WV: metic (adj., of or about change)

Mark said...

One of my pet peeves with any information that comes from a university is how in love they are with their org chart. Everything is organized by department or college, rather than letting you look for programs of study in some intelligent manner. Students don't care about the reporting structure unless they have a problem with a particular professor. They want to pick a major.

Jamie said...

I run my church's website. When I took it over, the full content of the homepage was:

1. Name of church (good, should have that).
2. GIANT picture of church.
3. GIANT "caption" next to giant picture, telling everybody to come to our church.
4. Sidebar menu with - no kidding - over two dozen links to different pages, including "Parish Life" (which was a bullet-point rundown of important events in the PAST life of the church), "Building of a [architectural term]" (a bunch of pictures of when our new building was being built), and "News" (which, if you happened to click through to it, turned out to be - finally! - the calendar). Nowhere was there, for instance) a word about Christian formation - Sunday school, etc. - though our mission statement says we exist as a parish in major part to teach people about Jesus.

I redid it to highlight the every-week schedule of services and events and the calendar. There is now a site-wide navigation bar with a reasonable number of main categories. And there's still a faction in the parish that wants the giant picture back...

Paul said...

This is so true. I attend a law school at a major public research university with 35,000+ students that is closely allied to tech industry companies and they still don't have an interactive campus map online.

I am, however, always interested in pretty girls whether or not they are studying and whether or not they are near trees.

Kevin said...

A bad commercial website costs money. It's very straightforward to quantify usability for a business site; Jakob Nielsen has made a career of it.

On the other hand, the various drones and committees that set up university websites are completely decoupled from the bottom line. As are most administrators and all professors.

Some would have that a feature, not a bug.

Mary Beth said...

Does the website sell anyone on attending a specific school? If not, how the information presented doesn't matter.

The alumni news and PR is there to provide fresh content to make the search engines happy. The pictures are there to make the people who pay for the site happy. The design is dull and formulaic to keep the visitors happy.

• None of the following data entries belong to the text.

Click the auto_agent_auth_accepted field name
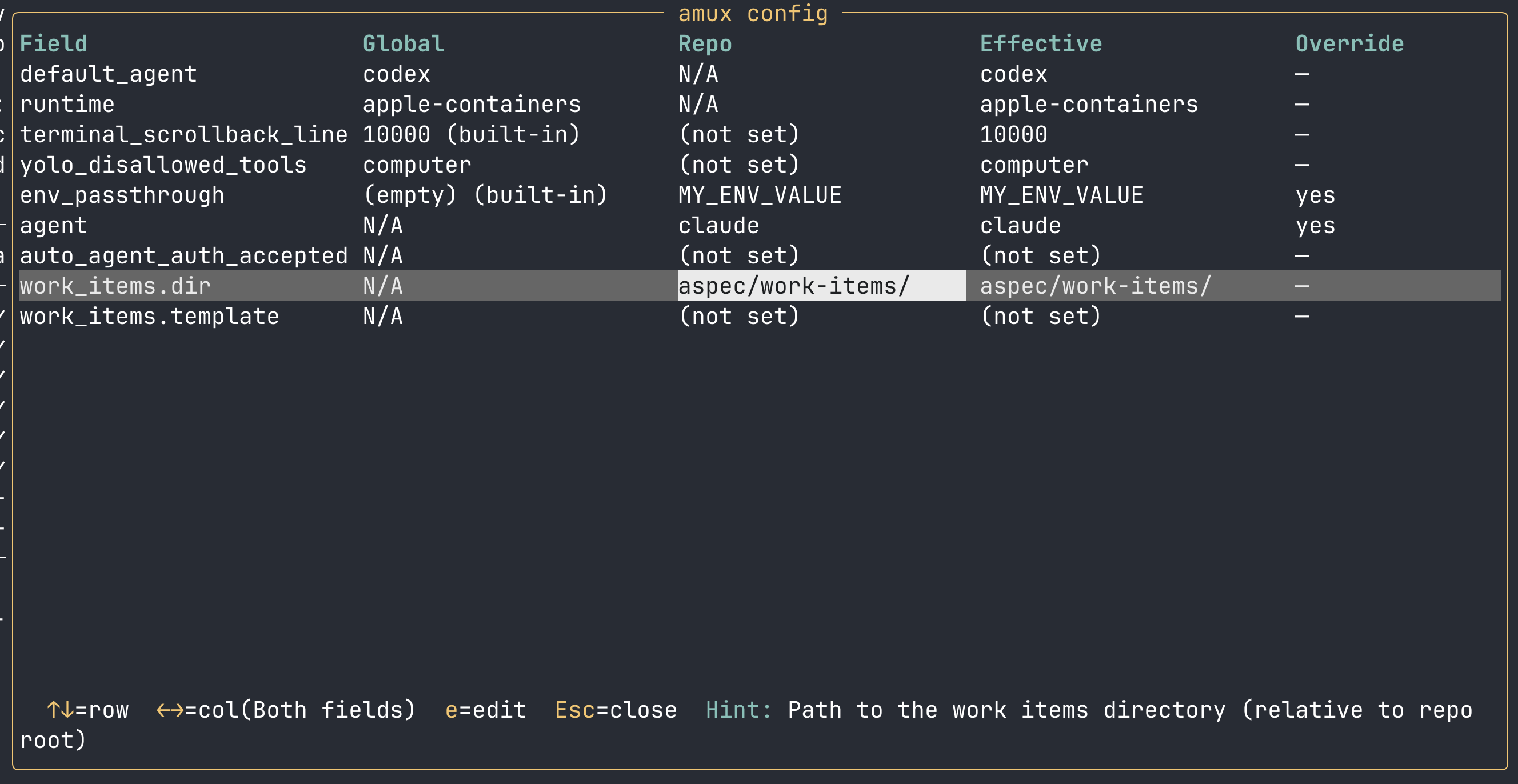Viewport: 1518px width, 784px height. (183, 255)
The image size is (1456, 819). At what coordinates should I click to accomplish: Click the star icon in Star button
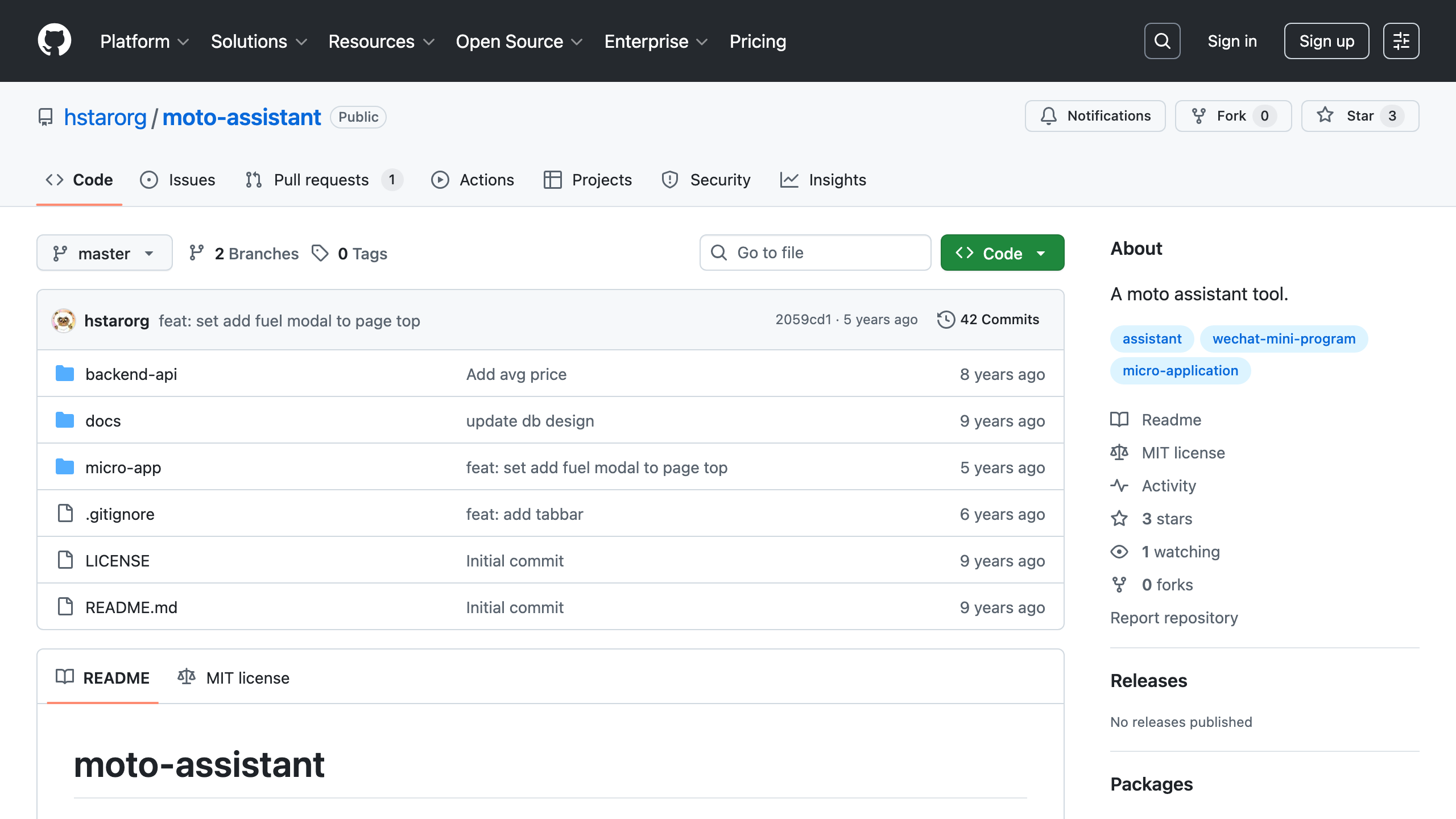tap(1325, 115)
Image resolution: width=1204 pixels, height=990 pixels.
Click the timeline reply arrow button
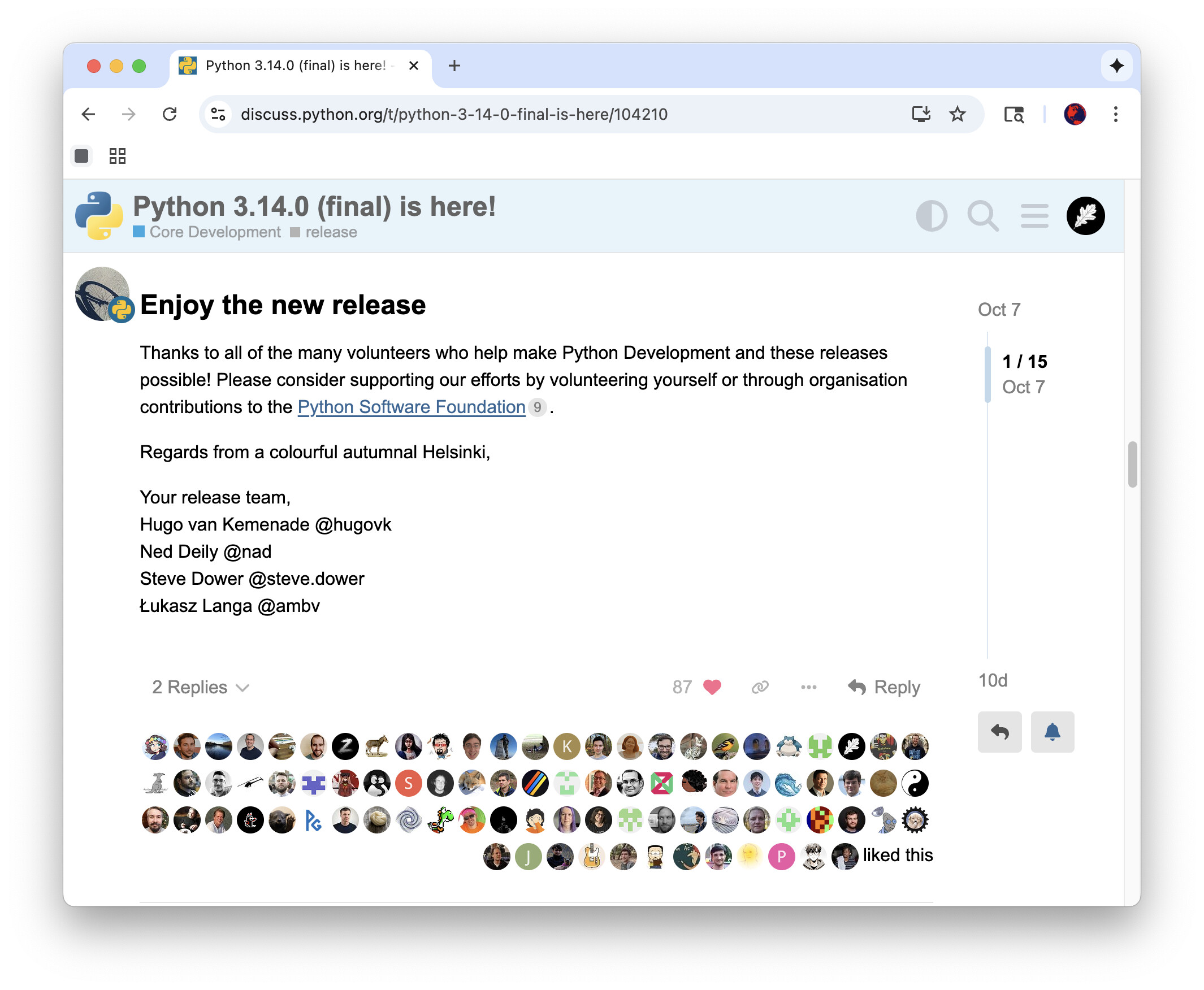pyautogui.click(x=999, y=732)
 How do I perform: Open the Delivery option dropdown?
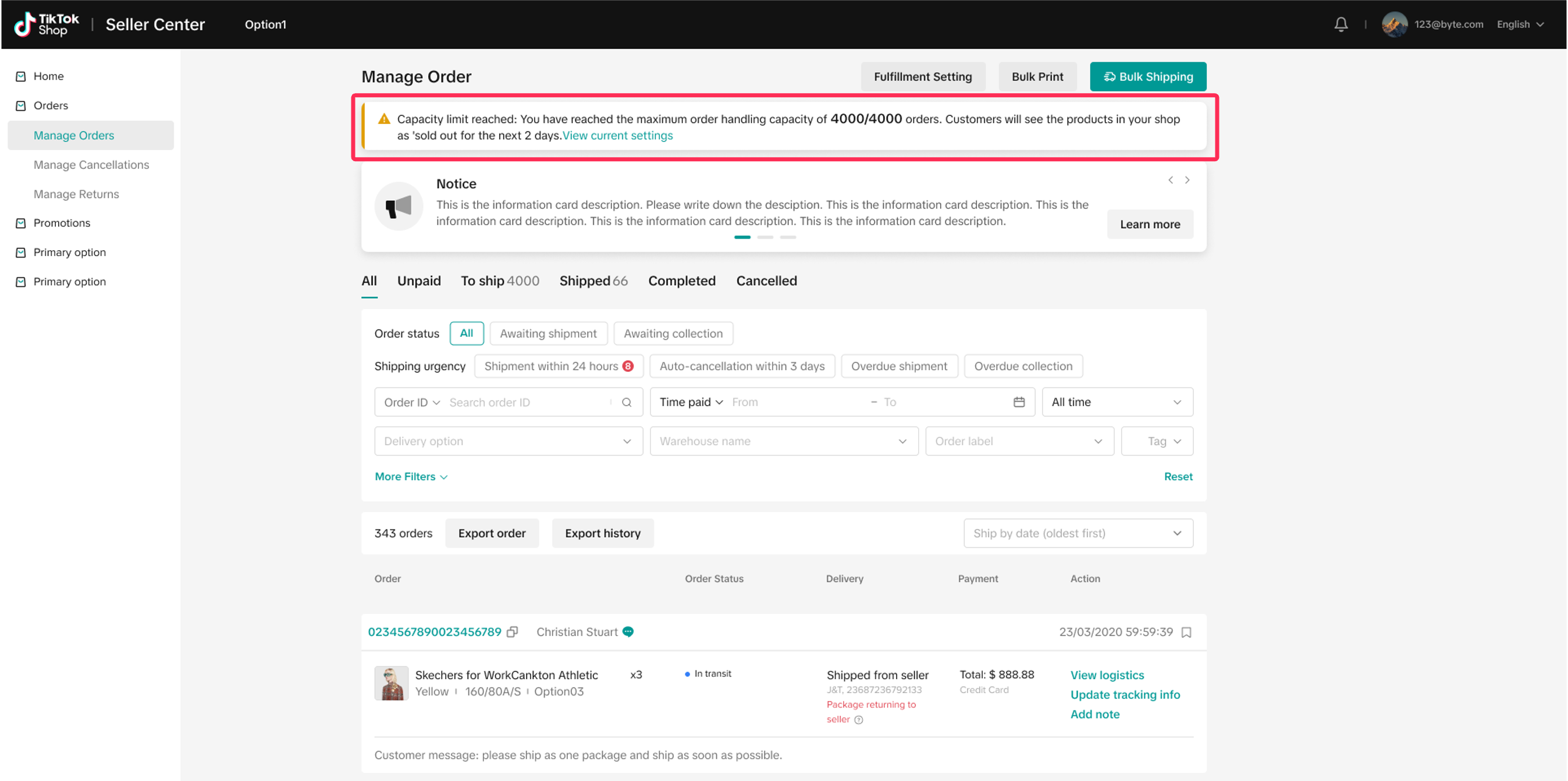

I think that the assumption is that people who are looking at a lot of sites would rather have the templates similar, even if they are bad, than have to give a lot of thought to navigating each site.

former law student said...

OMG! Speaking of pretty girls studying under the tree, who can forget the University of Wisconsin's attempt -- back when Netscape was the latest web browser -- to make itself look more diverse, by photoshopping a black student into the cover of its admissions brochure?

http://www.thedailyshow.com/watch/mon-september-25-2000/a-quick-word-of-advice---diallo-shabazz

Whoops, won't load. Try this for the picture:

http://thesocietypages.org/socimages/2009/09/02/doctoring-diversity-race-and-photoshop/

Think Extraordinary said...

I don't feel like being too bitchy right now, but, considering what the placid demeanor of others gives us, i think there's something to be said for the excited approach:

Original Mike said...

"So that the web people can justify their employment, of course."

Employment to change it, and employment to help people find all the stuff they moved. It's a twofer.

Kev said...

When my school redid its website this past year, they actually included a link at the very bottom called "Where Do I Find It?". The link leads to a page that has links to all the things people actually look for on a website, organized alphabetically. It amazes me that schools didn't start doing that a long time ago.